• Working data
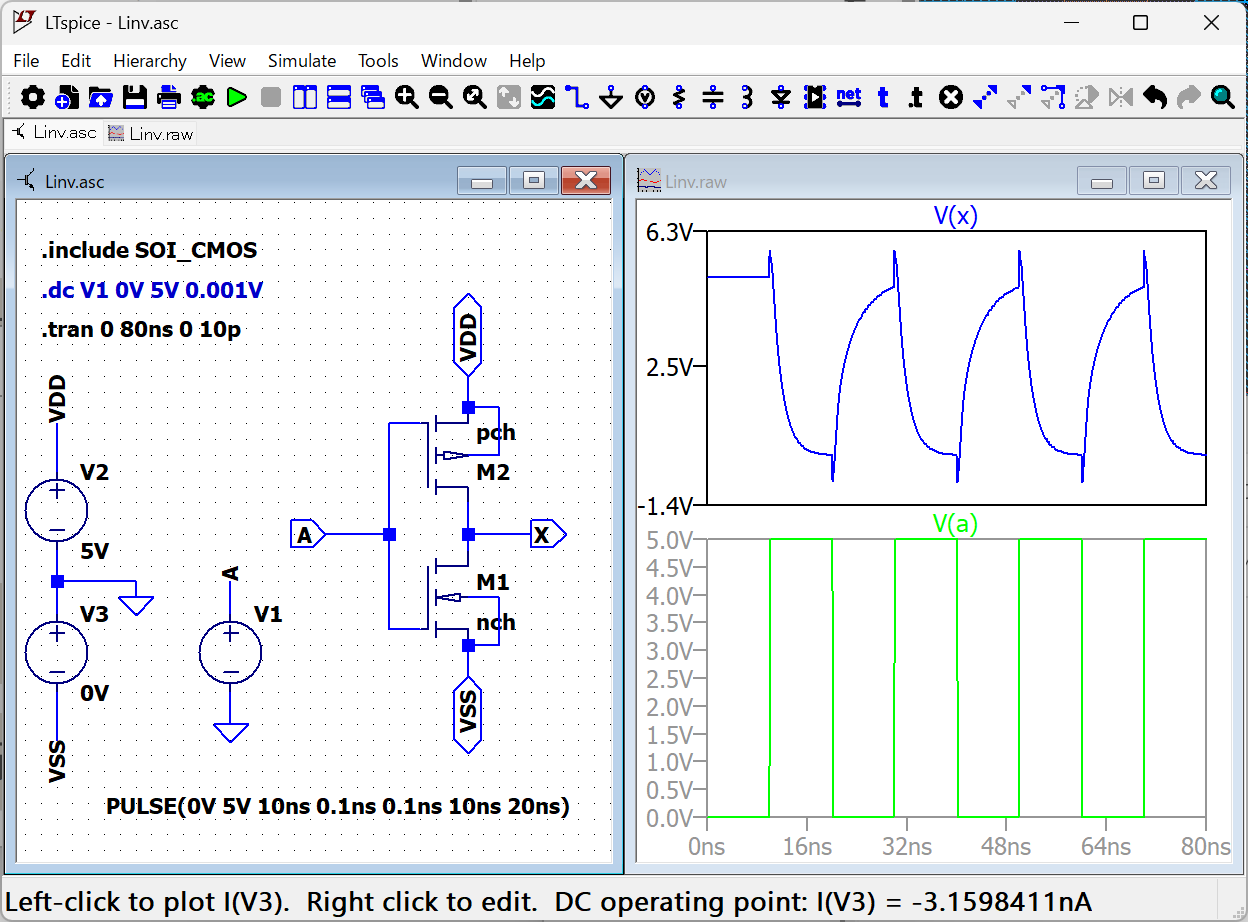Viewport: 1248px width, 922px height.
Task: Run the simulation with the green play icon
Action: tap(237, 97)
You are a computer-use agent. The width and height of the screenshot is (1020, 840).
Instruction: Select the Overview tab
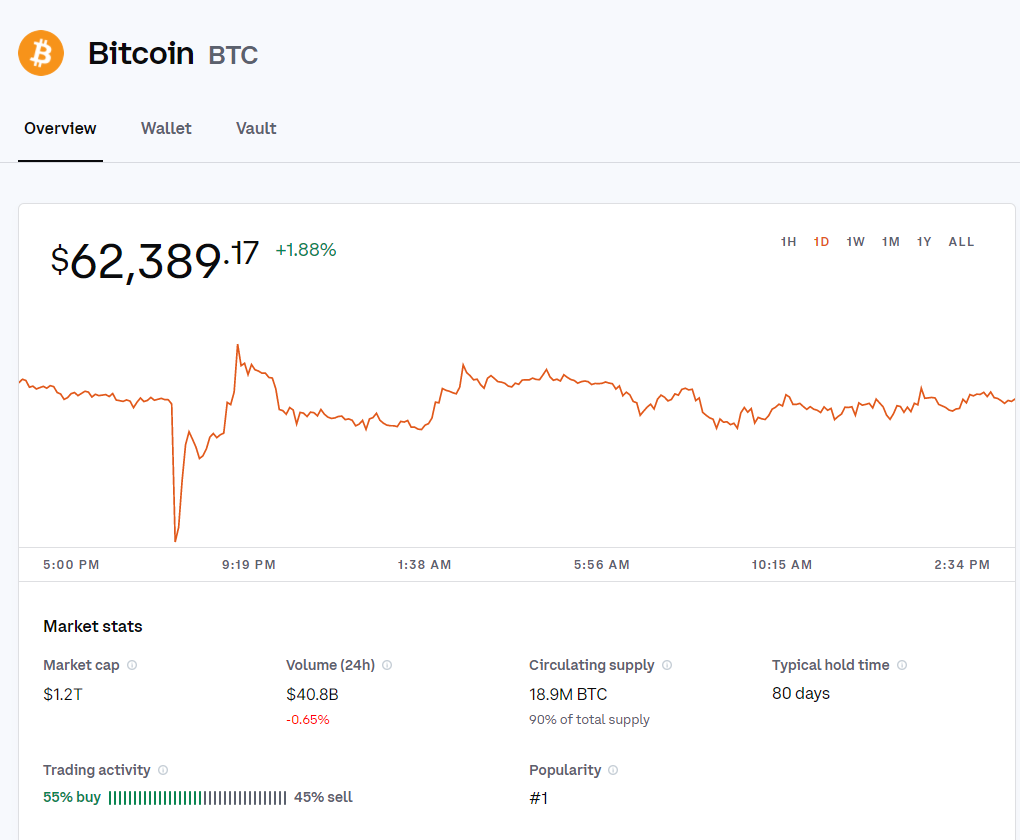pos(60,128)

• Task objective
Go to the line containing "You are a computer-use", then write out word for word every line from there to the end of the listing. Keep both end lines and drop the pictures.

• Solved exercise
You are a computer-use agent. The width and height of the screenshot is (1020, 840).
Instruction: Select the Overview tab
pos(60,128)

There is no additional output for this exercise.